In 1939, three Methodist bodies (Methodist Episcopal, Methodist Episcopal South, and Methodist Protestant churches) merged to form The Methodist Church. The United Methodist Church is the result of the 1968 union of The Methodist Church and the Evangelical United Brethren.
Our Beliefs . . .
The heart of our Christian faith is the love of Jesus Christ that reaches out to all creation. We are called to serve wherever Christ would have us work to heal and free others through the power of the Holy Spirit. United Methodists believe in God’s grace, which is the unearned, loving action of God in our lives. In spite of suffering, violence, and evil in the world, we believe that God’s grace exists everywhere—in our present struggles to become like Christ and in the future when we will be one with God.
As United Methodists, we believe that we receive God’s saving love as a free gift, working through our faith, which is also a gift from God. As creatures with free will, we can continue to sin (literally, “miss the mark”) after we have accepted God’s love, but forgiveness also continues to be available to us when we repent (turn around and refocus on God).
We practice spiritual disciplines that open us to awareness of God’s gift of love already at work within us and the mystery of God’s power and freedom. These disciplines include the sacraments of baptism and the Lord’s Supper, along with prayer, study of the Scriptures, thoughtful debate, fasting or abstinence, good works, and service. For United Methodists, good works are the evidence of our living faith—the “fruit that will last” as we love and serve God and neighbor (see John 15).
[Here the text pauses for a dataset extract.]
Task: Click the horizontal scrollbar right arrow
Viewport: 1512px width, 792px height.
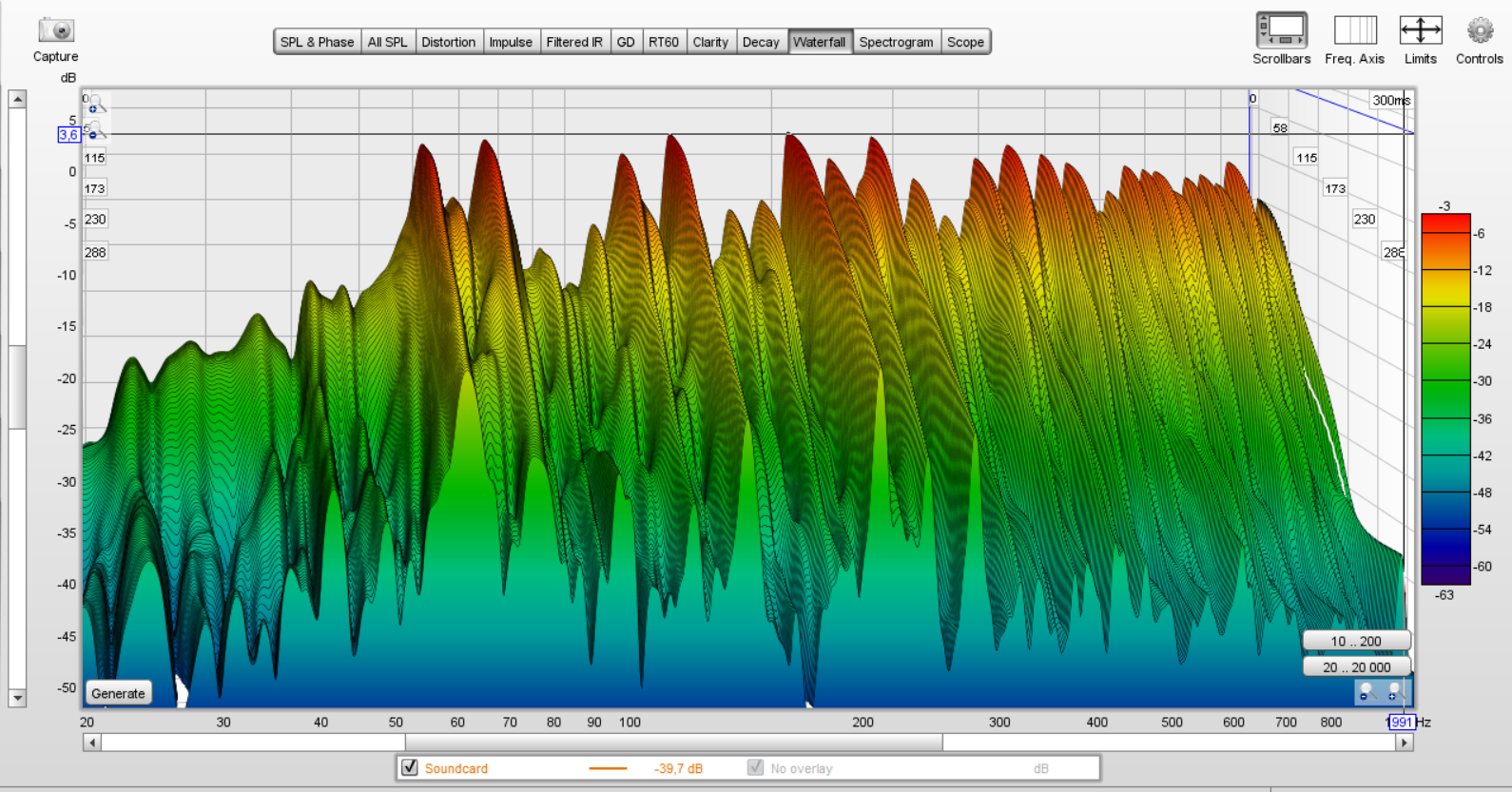Action: (x=1404, y=743)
With all Christians, we believe in the reality of God’s reign (God is in charge); that we are saved through the love of God, the sacrifice and resurrection of Jesus the Christ, and the ongoing work of the Holy Spirit. All Christians are part of Christ’s body, the church. Scripture has authority for us, although beliefs vary on the nature of that authority, from the literal word of God to a divinely inspired guide to the faith story.
People find different means and methods effective in encountering God. The United Methodist Church welcomes all who desire to know God in Christ and seek to love and serve God and neighbor; to attend our churches, receive the Lord’s Supper, be baptized and admitted into membership; and to go out to be the hands, heart, and mind of Christ for the world.
With John Wesley, we believe that there is no holiness except “social holiness.” Our acceptance of God’s love in Christ calls us to respond with love for the hurting world. United Methodists have a long tradition of caring about and working to create justice for all people. We have built almost as many schools and hospitals as churches through the years. Methodists were among the first to create institutions of learning for settlers, women, and newly freed slaves in the 1800s. We continue that focus on learning, nurture, and service around the globe today.
United Methodist churches are connected by a system that guides our work and governs our policies. We continue to take the lead in social, spiritual, political, and moral concerns. We strive to lead with our hearts, keep our minds open, and welcome all who wish to love and serve in the name of Christ.